DFS with In-Place Sinking — Watch Islands Disappear — Watch how we sink each land cell to 0 as we visit it, eliminating the need for a separate visited matrix. The grid itself becomes the record of exploration.

Algorithm

  1. Initialize max_area = 0
  2. For each cell (r, c) in the grid:
    • If grid[r][c] == 1:
      • Run DFS from (r, c) to compute the island area
      • Update max_area = max(max_area, area)
  3. DFS function dfs(r, c):
    • If (r, c) is out of bounds or grid[r][c] == 0: return 0
    • Set grid[r][c] = 0 (sink this cell)
    • Return 1 + dfs(r-1, c) + dfs(r+1, c) + dfs(r, c-1) + dfs(r, c+1)
  4. Return max_area

Code

class Solution {
public:
    int maxAreaOfIsland(vector<vector<int>>& grid) {
        int m = grid.size(), n = grid[0].size();
        int maxArea = 0;
        
        for (int r = 0; r < m; r++) {
            for (int c = 0; c < n; c++) {
                if (grid[r][c] == 1) {
                    int area = dfs(grid, r, c, m, n);
                    maxArea = max(maxArea, area);
                }
            }
        }
        return maxArea;
    }
    
private:
    int dfs(vector<vector<int>>& grid, int r, int c, int m, int n) {
        if (r < 0 || r >= m || c < 0 || c >= n) return 0;
        if (grid[r][c] == 0) return 0;
        
        grid[r][c] = 0;  // sink the cell
        return 1 + dfs(grid, r - 1, c, m, n)
                   + dfs(grid, r + 1, c, m, n)
                   + dfs(grid, r, c - 1, m, n)
                   + dfs(grid, r, c + 1, m, n);
    }
};
class Solution:
    def maxAreaOfIsland(self, grid: list[list[int]]) -> int:
        m, n = len(grid), len(grid[0])
        max_area = 0
        
        def dfs(r: int, c: int) -> int:
            if r < 0 or r >= m or c < 0 or c >= n:
                return 0
            if grid[r][c] == 0:
                return 0
            
            grid[r][c] = 0  # sink the cell
            return (1 + dfs(r - 1, c) + dfs(r + 1, c)
                      + dfs(r, c - 1) + dfs(r, c + 1))
        
        for r in range(m):
            for c in range(n):
                if grid[r][c] == 1:
                    area = dfs(r, c)
                    max_area = max(max_area, area)
        
        return max_area
class Solution {
    public int maxAreaOfIsland(int[][] grid) {
        int m = grid.length, n = grid[0].length;
        int maxArea = 0;
        
        for (int r = 0; r < m; r++) {
            for (int c = 0; c < n; c++) {
                if (grid[r][c] == 1) {
                    int area = dfs(grid, r, c, m, n);
                    maxArea = Math.max(maxArea, area);
                }
            }
        }
        return maxArea;
    }
    
    private int dfs(int[][] grid, int r, int c, int m, int n) {
        if (r < 0 || r >= m || c < 0 || c >= n) return 0;
        if (grid[r][c] == 0) return 0;
        
        grid[r][c] = 0;  // sink the cell
        return 1 + dfs(grid, r - 1, c, m, n)
                   + dfs(grid, r + 1, c, m, n)
                   + dfs(grid, r, c - 1, m, n)
                   + dfs(grid, r, c + 1, m, n);
    }
}

Complexity Analysis

Time Complexity: O(m × n)

Every cell in the grid is visited at most twice: once during the main loop scan, and at most once during a DFS call. Once a cell is sunk to 0, it is never processed again. The total work across all DFS calls is proportional to the number of cells, giving O(m × n).

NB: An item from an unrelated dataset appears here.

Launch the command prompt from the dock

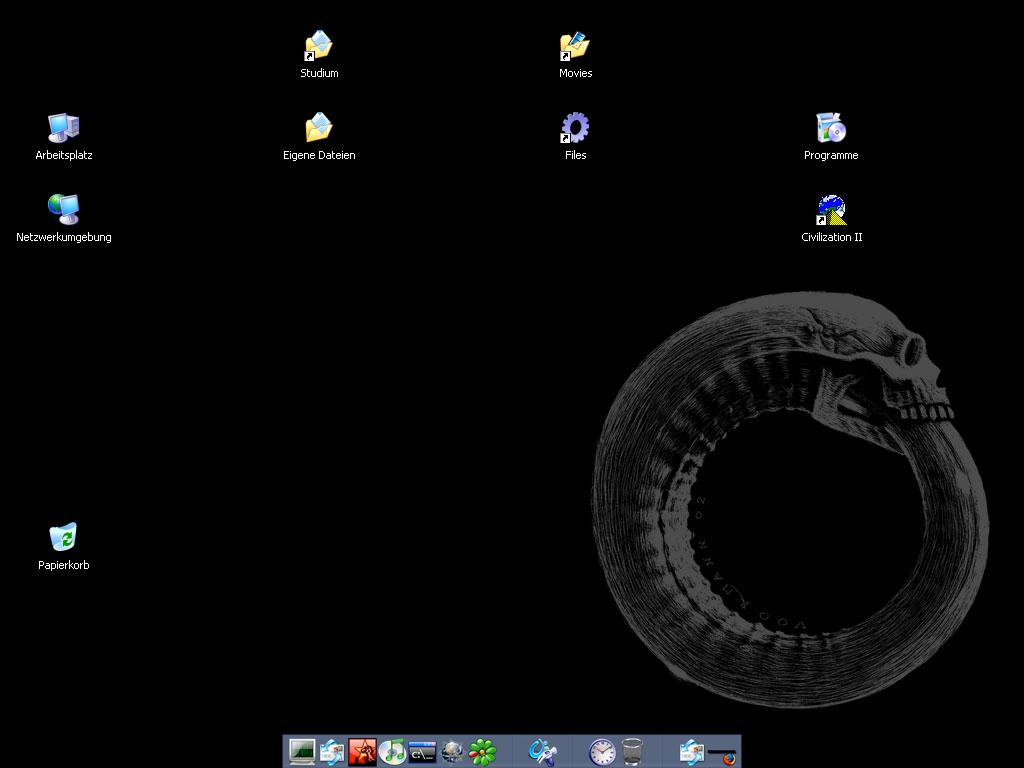pyautogui.click(x=422, y=752)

Space Complexity: O(m × n) worst case for the recursion stack

We eliminated the visited matrix, so no extra O(m × n) memory is allocated. However, the DFS recursion stack can still grow up to O(m × n) in the worst case — for example, a grid that is entirely land arranged in a snaking path. In practice, the stack depth is typically O(min(m, n)) for reasonably shaped islands.

If the original grid must be preserved (not modified), the brute force approach with the visited matrix is necessary. The in-place approach is preferred when mutation is acceptable, as it reduces auxiliary space to O(1).